La prima donna laureata in Italia è Ernestina Paper che, nel 1872, si è iscritta all’Università di Pisa per poi completare gli studi presso l’ateneo di Firenze. In Toscana si è laureata nel 1877, diventando così la prima donna del nostro paese ad avere conseguito un simile titolo di studio. Ernestina è nota per il suo impegno civile e, in campo medico, per aver realizzato un ambulatorio dedicato alla cura di donne e bambini. È grazie a lei se la ‘medicina al femminile’ si è fatta strada in Italia.

La prima donna a laurearsi in medicina a Roma, correva l’anno 1896, è stata Maria Montessori. Ha esercitato la professione di medico e si è successivamente specializzata in neuropsichiatria infantile, creando il metodo che ancora oggi porta il suo nome e che viene utilizzato in numerose scuole.

Grandi figure

Andando avanti nella celebrazione delle donne medico più famose della storia troviamo Florence Nightingale, fondatrice dell’assistenza infermieristica moderna. Questa ha rivoluzionato l’organizzazione degli ospedali da campo e il suo motto è, ancora oggi, celebre: “Ogni donna, o quasi ogni donna, nel corso della propria vita, prima o poi deve farsi carico della salute di qualcuno. Ogni donna è un’infermiera”.

Spostandoci nel 1900 troviamo Rachel Carson, biologa e zoologa statunitense che, con il suo libro “Primavere silenziose”, ha sollevato il problema della pericolosità dei pesticidi.

Le donne Premio Nobel

La prima donna a ricevere il Premio Nobel per la Medicina è stata Gerty Theresa Cori nel 1947, per le sue scoperte su come “il glicogeno viene risintetizzato dall’organismo”. In Italia, invece, siamo nel 1986 e una grande donna riceve il prestigioso riconoscimento in ambito medico: Rita Levi Montalcini.

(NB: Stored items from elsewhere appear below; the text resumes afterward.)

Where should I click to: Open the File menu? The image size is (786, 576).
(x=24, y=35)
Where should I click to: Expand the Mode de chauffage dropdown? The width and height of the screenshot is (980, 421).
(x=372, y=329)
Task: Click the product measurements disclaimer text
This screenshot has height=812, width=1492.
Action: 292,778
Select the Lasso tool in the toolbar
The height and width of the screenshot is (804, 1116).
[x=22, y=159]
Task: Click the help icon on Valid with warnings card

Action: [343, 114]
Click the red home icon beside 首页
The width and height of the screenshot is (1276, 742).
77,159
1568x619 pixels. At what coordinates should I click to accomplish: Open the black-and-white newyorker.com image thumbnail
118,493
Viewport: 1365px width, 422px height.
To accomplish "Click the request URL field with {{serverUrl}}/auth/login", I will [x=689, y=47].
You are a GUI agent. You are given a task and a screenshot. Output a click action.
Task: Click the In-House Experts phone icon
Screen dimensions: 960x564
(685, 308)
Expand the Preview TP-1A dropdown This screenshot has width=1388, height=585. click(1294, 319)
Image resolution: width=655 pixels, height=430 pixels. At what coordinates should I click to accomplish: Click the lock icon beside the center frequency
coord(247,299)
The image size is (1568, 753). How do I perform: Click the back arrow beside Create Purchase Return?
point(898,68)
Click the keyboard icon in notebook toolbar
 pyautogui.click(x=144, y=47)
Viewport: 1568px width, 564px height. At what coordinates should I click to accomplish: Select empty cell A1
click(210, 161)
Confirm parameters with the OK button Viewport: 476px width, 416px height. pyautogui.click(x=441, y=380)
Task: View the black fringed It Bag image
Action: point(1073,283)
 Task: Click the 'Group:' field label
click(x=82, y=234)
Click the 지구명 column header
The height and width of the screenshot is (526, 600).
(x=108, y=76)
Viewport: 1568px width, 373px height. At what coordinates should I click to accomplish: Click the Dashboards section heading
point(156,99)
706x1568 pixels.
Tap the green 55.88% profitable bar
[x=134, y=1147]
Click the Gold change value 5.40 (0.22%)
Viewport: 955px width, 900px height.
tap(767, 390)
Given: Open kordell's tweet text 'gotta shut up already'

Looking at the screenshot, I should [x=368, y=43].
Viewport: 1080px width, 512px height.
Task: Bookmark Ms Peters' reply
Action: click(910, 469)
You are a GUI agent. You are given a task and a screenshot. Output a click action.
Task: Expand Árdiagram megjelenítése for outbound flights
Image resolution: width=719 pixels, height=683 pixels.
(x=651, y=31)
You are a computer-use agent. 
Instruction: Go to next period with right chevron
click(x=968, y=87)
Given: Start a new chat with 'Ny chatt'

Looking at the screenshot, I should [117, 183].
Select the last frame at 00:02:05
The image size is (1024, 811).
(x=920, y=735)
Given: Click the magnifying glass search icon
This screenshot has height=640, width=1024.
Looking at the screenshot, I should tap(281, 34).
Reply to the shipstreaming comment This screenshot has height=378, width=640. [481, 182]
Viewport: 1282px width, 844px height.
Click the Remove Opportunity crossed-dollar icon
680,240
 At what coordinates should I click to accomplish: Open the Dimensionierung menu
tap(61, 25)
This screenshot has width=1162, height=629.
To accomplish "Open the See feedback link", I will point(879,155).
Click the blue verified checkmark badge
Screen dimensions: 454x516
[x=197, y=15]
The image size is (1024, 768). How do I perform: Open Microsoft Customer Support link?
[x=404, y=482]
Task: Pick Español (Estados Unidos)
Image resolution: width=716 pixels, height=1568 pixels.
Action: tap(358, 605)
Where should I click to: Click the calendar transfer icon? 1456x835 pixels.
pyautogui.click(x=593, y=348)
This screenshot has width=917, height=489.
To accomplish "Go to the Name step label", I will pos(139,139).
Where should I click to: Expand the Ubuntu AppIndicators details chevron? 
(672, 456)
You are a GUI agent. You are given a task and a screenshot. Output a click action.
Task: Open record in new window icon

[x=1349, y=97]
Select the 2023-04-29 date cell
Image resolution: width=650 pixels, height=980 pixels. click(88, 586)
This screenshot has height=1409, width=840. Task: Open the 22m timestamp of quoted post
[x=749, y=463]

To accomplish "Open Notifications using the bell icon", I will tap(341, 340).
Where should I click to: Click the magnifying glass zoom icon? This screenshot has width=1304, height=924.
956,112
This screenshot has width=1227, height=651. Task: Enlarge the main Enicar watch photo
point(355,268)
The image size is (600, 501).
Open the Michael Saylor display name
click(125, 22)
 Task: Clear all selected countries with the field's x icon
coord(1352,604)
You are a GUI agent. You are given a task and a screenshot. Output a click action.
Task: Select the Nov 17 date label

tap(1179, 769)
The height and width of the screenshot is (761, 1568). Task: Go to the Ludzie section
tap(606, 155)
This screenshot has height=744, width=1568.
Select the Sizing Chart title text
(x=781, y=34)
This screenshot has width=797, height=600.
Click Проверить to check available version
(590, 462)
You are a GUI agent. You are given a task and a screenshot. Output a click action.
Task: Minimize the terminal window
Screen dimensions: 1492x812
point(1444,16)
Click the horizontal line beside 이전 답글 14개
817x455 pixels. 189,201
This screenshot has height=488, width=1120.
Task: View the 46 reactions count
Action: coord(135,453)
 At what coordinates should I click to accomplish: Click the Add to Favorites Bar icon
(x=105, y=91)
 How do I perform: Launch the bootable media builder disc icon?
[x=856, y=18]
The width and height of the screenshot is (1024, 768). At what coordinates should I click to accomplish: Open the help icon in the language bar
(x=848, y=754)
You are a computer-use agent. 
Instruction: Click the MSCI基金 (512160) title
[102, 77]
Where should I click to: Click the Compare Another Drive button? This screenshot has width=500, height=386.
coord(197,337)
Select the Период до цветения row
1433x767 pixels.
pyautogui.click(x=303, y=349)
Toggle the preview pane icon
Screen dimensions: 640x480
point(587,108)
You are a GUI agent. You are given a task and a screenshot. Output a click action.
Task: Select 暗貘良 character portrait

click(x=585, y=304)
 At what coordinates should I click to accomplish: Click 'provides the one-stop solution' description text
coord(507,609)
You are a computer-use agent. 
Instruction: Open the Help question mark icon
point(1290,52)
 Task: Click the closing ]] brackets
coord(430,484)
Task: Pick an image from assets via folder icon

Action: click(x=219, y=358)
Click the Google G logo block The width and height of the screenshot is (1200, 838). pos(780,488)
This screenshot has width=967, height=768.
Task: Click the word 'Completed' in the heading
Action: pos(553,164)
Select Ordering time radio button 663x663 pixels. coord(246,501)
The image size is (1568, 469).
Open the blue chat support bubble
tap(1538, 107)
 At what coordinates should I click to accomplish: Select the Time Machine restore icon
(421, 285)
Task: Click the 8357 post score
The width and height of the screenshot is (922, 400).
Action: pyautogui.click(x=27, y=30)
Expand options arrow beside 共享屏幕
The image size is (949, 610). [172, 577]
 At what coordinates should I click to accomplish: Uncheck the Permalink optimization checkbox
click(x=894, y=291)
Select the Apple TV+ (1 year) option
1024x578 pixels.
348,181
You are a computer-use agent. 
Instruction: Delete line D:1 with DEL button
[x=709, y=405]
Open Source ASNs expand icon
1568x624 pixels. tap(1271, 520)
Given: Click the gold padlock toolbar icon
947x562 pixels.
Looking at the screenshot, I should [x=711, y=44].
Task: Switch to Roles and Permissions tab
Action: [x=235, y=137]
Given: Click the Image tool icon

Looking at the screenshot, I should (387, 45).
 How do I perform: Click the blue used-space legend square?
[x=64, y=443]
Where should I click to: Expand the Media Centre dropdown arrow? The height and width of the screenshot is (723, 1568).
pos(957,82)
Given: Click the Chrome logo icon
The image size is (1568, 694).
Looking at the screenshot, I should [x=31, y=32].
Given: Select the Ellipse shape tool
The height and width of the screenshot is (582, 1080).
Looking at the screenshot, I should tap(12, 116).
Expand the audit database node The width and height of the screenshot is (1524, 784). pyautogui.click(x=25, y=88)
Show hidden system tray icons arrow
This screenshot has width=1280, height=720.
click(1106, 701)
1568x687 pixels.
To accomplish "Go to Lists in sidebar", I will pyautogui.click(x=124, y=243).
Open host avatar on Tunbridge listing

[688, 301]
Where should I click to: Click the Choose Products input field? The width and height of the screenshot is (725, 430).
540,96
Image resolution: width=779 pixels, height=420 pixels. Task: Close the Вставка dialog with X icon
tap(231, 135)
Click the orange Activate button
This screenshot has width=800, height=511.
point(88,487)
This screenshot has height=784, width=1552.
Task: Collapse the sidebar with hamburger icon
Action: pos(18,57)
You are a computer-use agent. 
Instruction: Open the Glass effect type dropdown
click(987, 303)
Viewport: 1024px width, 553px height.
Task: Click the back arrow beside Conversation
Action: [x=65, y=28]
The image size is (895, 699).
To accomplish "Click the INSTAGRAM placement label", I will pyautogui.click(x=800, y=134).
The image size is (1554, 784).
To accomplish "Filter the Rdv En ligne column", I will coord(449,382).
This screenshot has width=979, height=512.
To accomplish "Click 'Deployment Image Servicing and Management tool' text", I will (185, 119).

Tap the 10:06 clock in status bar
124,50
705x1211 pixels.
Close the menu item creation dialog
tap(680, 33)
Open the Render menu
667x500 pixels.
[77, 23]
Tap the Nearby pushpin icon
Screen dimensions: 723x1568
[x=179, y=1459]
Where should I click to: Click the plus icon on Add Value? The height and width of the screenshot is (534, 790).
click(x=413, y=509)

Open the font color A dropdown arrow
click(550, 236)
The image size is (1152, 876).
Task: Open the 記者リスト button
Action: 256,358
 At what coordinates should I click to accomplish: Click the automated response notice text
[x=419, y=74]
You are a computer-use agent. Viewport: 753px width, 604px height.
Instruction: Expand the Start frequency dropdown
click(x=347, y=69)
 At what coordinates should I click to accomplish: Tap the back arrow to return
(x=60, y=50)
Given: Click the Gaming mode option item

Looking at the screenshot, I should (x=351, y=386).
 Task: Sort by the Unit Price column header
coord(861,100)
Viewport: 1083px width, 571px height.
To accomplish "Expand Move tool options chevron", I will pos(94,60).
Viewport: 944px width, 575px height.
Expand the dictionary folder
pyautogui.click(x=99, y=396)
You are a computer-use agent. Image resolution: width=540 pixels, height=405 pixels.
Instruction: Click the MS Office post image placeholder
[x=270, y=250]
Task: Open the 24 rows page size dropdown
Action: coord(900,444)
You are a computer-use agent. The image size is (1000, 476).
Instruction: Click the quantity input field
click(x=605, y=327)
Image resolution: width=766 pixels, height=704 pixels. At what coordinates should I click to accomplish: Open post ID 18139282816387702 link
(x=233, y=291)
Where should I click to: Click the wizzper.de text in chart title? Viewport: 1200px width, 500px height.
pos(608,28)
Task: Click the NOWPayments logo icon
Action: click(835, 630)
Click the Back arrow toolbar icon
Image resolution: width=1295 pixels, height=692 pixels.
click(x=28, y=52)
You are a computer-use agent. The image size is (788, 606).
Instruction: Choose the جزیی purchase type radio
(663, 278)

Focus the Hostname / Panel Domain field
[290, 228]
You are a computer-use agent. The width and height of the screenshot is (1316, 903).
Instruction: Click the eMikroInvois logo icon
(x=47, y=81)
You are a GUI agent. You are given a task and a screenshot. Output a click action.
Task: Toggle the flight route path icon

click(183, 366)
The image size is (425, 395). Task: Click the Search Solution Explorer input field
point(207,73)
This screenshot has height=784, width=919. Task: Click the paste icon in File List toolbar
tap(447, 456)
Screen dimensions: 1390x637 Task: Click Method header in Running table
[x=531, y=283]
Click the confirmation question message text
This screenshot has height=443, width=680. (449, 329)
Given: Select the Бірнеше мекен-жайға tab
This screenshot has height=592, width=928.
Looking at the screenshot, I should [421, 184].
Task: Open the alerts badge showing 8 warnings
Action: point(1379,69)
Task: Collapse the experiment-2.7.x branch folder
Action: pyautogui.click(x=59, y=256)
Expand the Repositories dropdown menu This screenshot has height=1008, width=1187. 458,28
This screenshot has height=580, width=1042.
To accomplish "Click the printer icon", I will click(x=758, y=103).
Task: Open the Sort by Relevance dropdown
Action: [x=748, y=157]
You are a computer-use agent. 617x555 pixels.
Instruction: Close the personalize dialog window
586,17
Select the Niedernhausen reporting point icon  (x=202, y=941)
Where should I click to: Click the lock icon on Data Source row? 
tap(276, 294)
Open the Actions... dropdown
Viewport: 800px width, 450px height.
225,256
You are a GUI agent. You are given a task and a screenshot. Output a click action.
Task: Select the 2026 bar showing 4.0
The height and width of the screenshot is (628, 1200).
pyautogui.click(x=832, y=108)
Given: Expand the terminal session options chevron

Dopo di lei, correva l’anno 1988, è il turno di Gertrude Belle Elion che ha contribuito in modo significativo alla ricerca di farmaci contro la leucemia e allo sviluppo di immunosoppressori necessari per il trapianto degli organi. Tra il 1942 e il 1949 c’è stata una grande scoperta, quella del del primo antibiotico: la penicillina. Questa impresa porta il nome di Dorothy Hodgkin che riceve il Nobel per la chimica nel 1964. Spostandoci ai giorni nostri troviamo: la psicologa norvegese May-Britt Moser (2014) per i suoi studi sulle cellule cerebrali che si occupano di farci capire dove ci troviamo e la direzione in cui ci stiamo dirigendo e la farmacista cinese Tu Youyou (2015) per il suo lavoro sull’artemisia, utilizzata nella medicina tradizionale cinese per la cura della malaria.